The table variables t1, t2, etc. are not temporary tables. They are more like SQL views that get optimized in with the final DUMP query.

When queries are deeply nested and complex, this ability to break out the components can be very useful. But why restrict the language to such simple constructs? This reminds me of the old FORTRAN where you could not have expressions in an IF statement. An IF statement could only do a simple relational test such as less than, equals, etc. and could only test against variables, not against expressions, for example

i = k+1
IF i .EQ. j

instead of

IF i+1 .EQ. j

One of the big advantages of other languages like Algol was the ability to put a full boolean expression in that IF statement:

IF i+1=j OR i+2=j THEN

This allowed for much cleaner, less wordy programming. Yet Pig Latin seems to be following the old FORTRAN mistake of limiting what the arguments to a construct can be.

Another thing about Pig Latin that I think could be improved is to design the operators so that they can be run together to make an expression that looks something like a SQL query. For non-nested queries, SQL queries give a nice linear expression except for the SELECT clause. The SELECT is an odd duck that combines projection --which logically goes at the end, after ORDER BY-- and aggregation which logically goes with the GROUP BY clause. It’s actually position doesn’t fit either function that it serves. And with analytic functions, the SELECT is even more overloaded in what it does.

Here is an alternative way to design a query language that lets the query writer choose whether to break things out like Pig Latin or combine components to look like SQL.

<table> PROJECT <expression-list>
Projects <expression-list> from <table>. In other words, acts like the SQL query
SELECT <expression-list> FROM <table>
However, no aggregate functions are allowed.

<table> WHERE <expression>
Returns the rows from <table> for which <expression> is true. In other words, behaves like the SQL query
SELECT * FROM <table> WHERE <expression>.

<table> GROUP BY <aggregation-list>
Groups <table> by the expressions in <aggregation-list> that do not contain aggregate functions, and calculates group aggregates with the aggregate function. In other words, behaves like the SQL query
SELECT <aggregation-list> FROM <table> GROUP BY <columns>
where <columns> is a list of all of the expressions in <aggregation-list> that do not contain aggregate functions. If <aggregation-list> is “*” then this does a DISTINCT on the table. If <columns> is empty, then the aggregate functions are calculated over the whole table returning a 1-row result.

<table> ORDER BY <order-list>
Orders the rows of <table> according to <order-list>, producing an ordered table as output.

<table> LIMIT <expression>
Returns the first <expression> rows of <table>.
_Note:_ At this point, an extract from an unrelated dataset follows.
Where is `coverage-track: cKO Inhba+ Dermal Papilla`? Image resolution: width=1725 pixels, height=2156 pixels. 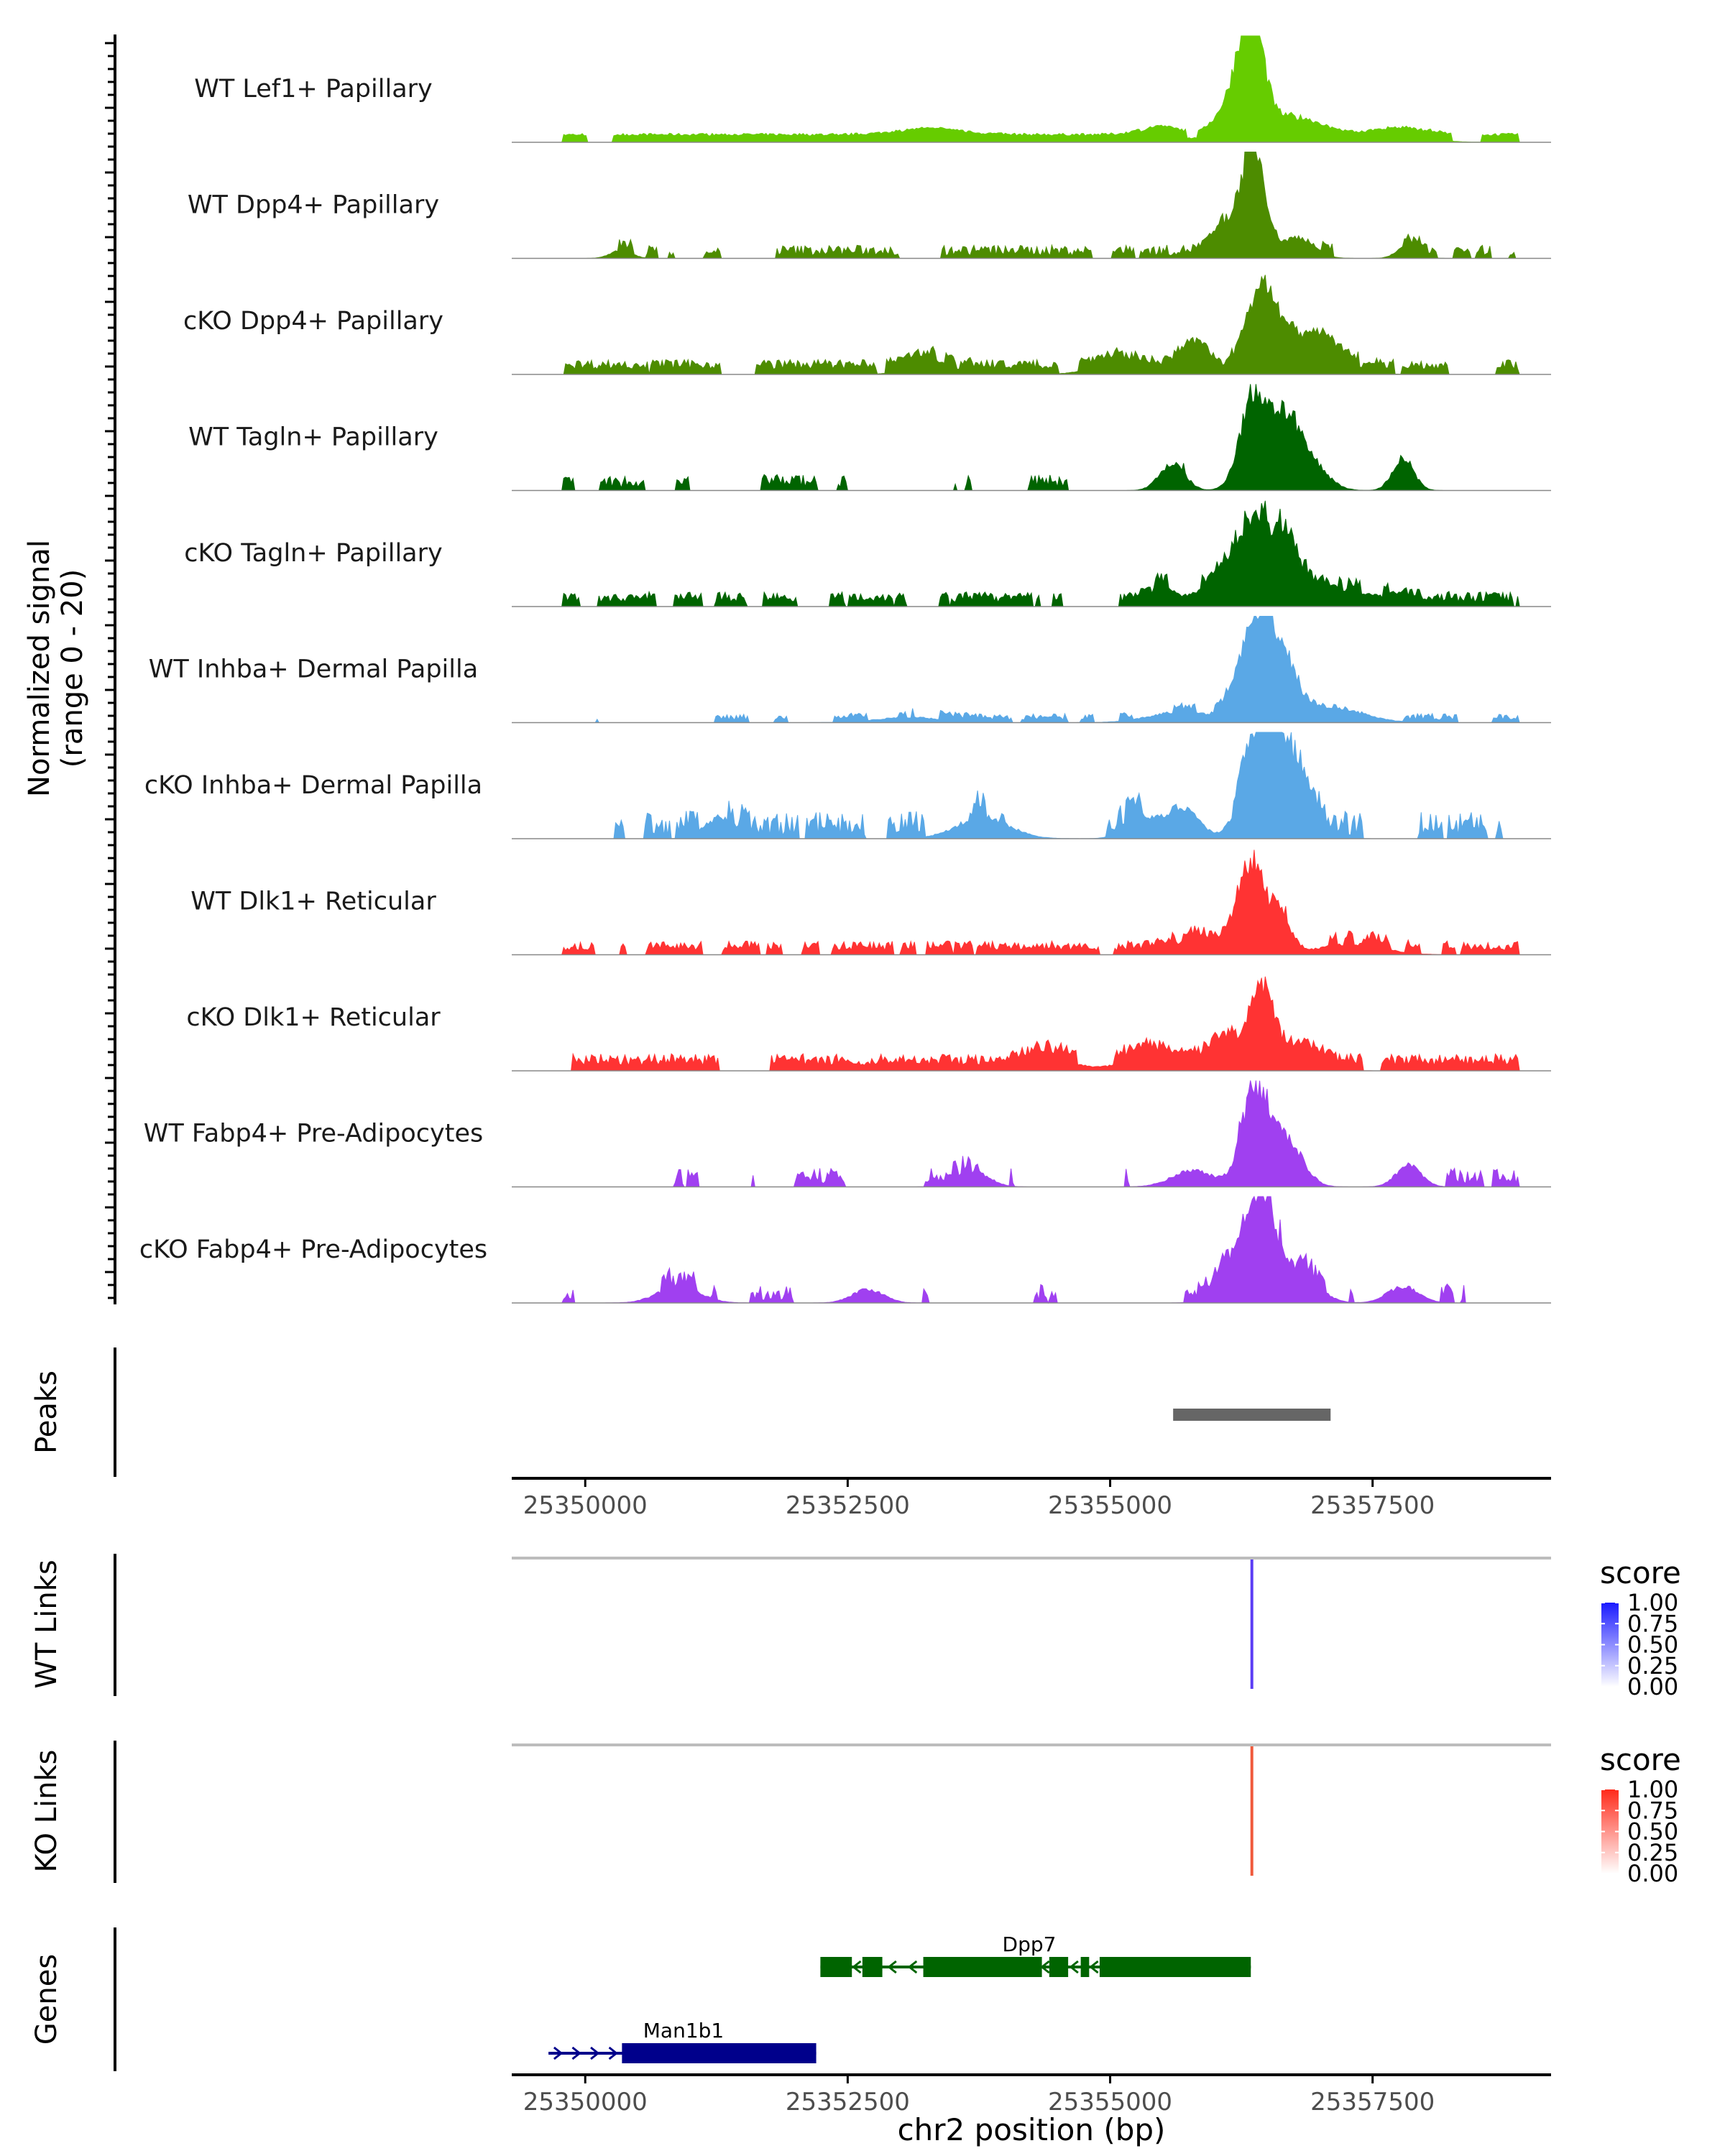 coverage-track: cKO Inhba+ Dermal Papilla is located at coordinates (848, 786).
Now you can write compound expressions like this:

<table1> WHERE x<y GROUP BY * ORDER BY x PROJECT x,y LIMIT 10;

which looks a lot like SQL. Or you can break out the individual parts an assign them to table variables like Pig Latin does.

A few additional comments:
  • In order to make the above 1-line query work, you have to define the precedence of the various keyword operators appropriately.
  • There is no need for a HAVING operator because the WHERE operator will work just as well after a GROUP BY as before it.
  • There are various ways to deal with the SQL analytic functions, but I haven’t come up with a really good solution yet. I’ll write more when I do.
  • A complete language of this type also needs something way to do joins, for example an operator like <table1> JOIN <table2> ON <expression>.
  • We also need UNION, EXCEPT, and INTERSECT, or some equivalent.
  • In order to make this work well, we need to define an ordered table which is output by the ORDER BY clause such that the ordering continues through some subsequent  operators (such as analytic functions).